Ce 1er mai 2026 est marqué par de vifs débats autour de l’élargissement des secteurs autorisés à travailler durant cette journée fériée. Environ 100 000 manifestants sont attendus dans les rues pour célébrer la lutte pour les droits des travailleurs, avec des cortèges qui s'élancent dans les grandes villes, en attendant celui de la capitale.
"Pas touche à mon 1er mai" : c'est le mot d'ordre de cette journée. Les récentes semaines ont été marquées par des discussions intenses concernant l’ouverture de certains secteurs au travail le 1er mai. Une proposition de loi de Gabriel Attal, visant à permettre à certaines professions de travailler, avait été présentée début avril.

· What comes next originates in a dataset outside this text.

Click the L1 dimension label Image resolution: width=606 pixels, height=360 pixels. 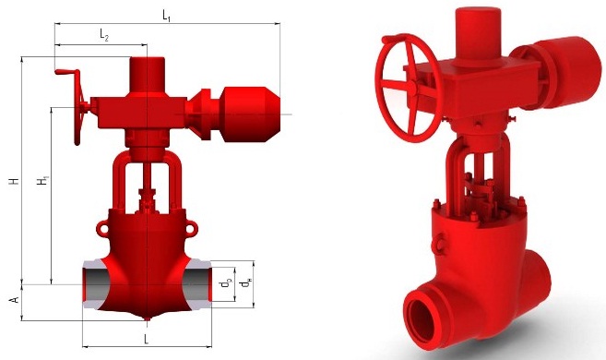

Devant l’opposition des syndicats et des partis de gauche, le gouvernement a finalement décidé de tempérer sa position, souhaitant donner plus de temps à la négociation sociale. De ce fait, les artisans tels que boulangers et fleuristes se retrouvent dans une incertitude persistante. Jean-Pierre Farandou, ministre du Travail, a déclaré cette semaine avoir demandé aux inspecteurs du travail de ne pas sanctionner les artisans, appelant à "l’intelligence collective", comme le rapporte Libération.
320 manifestations à travers la France
Cette journée est aussi synonymes de manifestations : 320 événements sont organisés dans tout le pays. Selon le ministre de l’Intérieur, Laurent Nuñez, un peu plus de 100 000 personnes devraient défiler. À Paris, le cortège prendra son départ de la place de la République à 14 heures pour rejoindre la place de la Nation.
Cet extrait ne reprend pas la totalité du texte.